Material shown
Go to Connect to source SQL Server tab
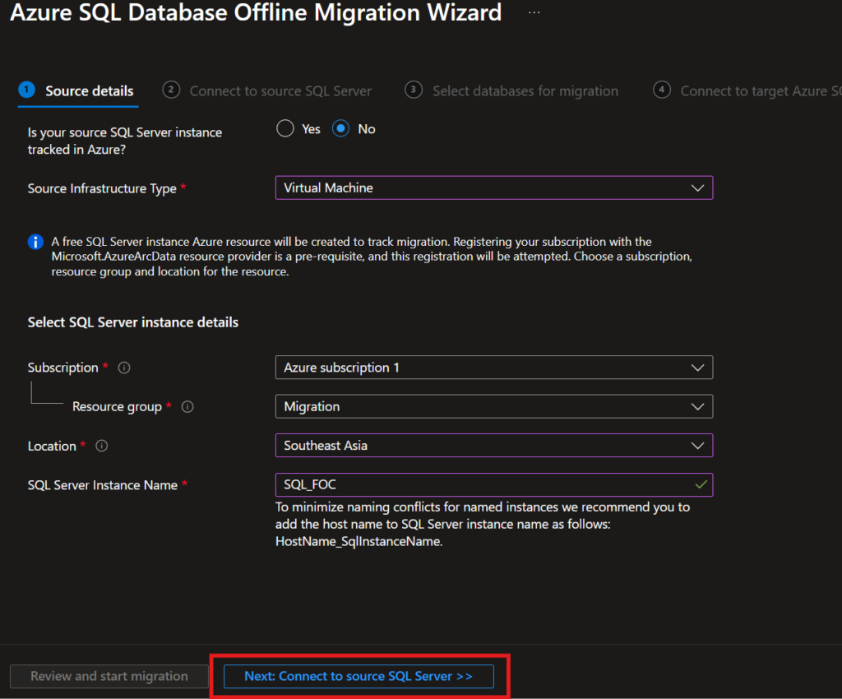 pos(280,91)
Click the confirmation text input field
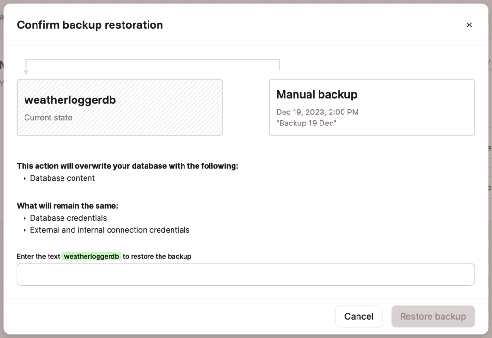The image size is (492, 338). pos(246,274)
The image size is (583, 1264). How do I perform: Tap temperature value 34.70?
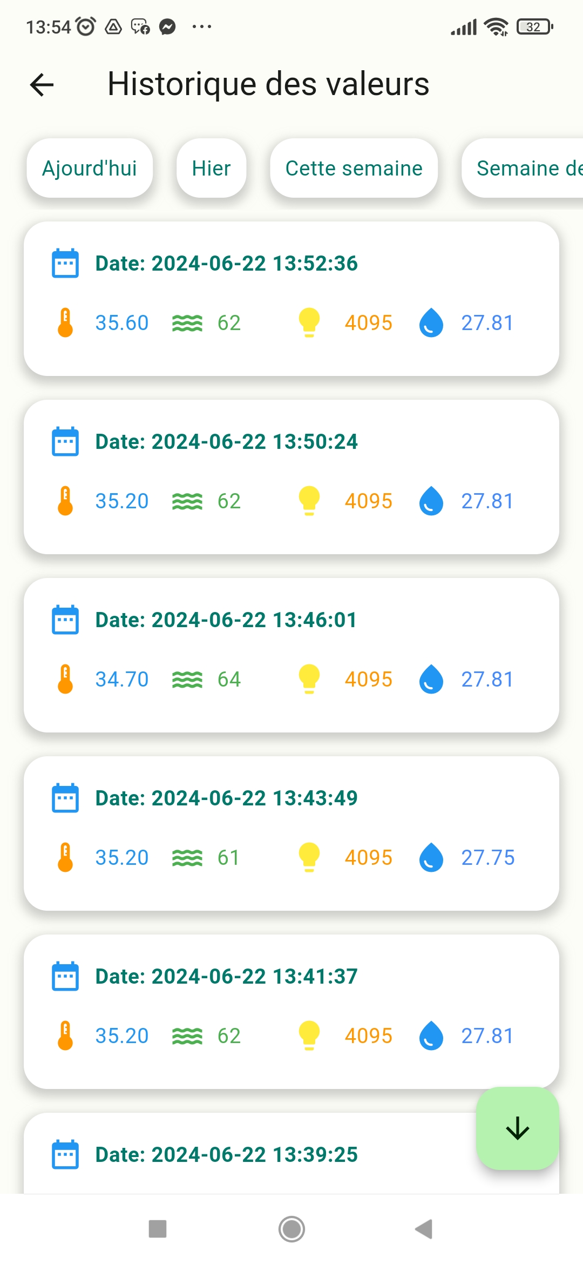(x=122, y=680)
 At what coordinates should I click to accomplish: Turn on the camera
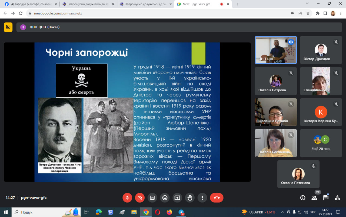140,198
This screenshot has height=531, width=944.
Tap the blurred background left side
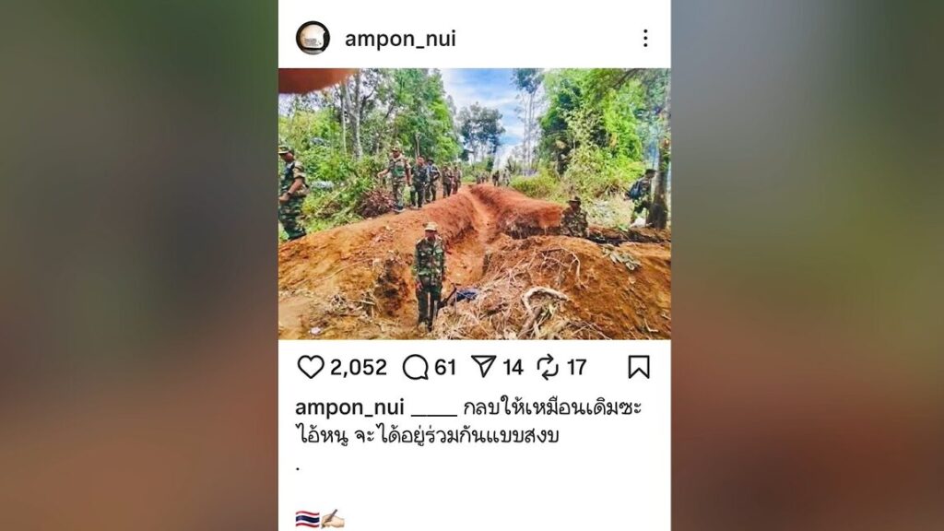tap(139, 266)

What to work on
Give the listing again in full, exactly as it is, but without its images.

Expected answer
Go to Connect to source SQL Server tab
 pos(280,91)
Click the confirmation text input field
The image size is (492, 338). pos(246,274)
The image size is (583, 1264). How do I perform: Tap temperature value 34.70?
(x=122, y=680)
 At what coordinates should I click to accomplish: Turn on the camera
140,198
This screenshot has height=531, width=944.
Tap the blurred background left side
tap(139, 266)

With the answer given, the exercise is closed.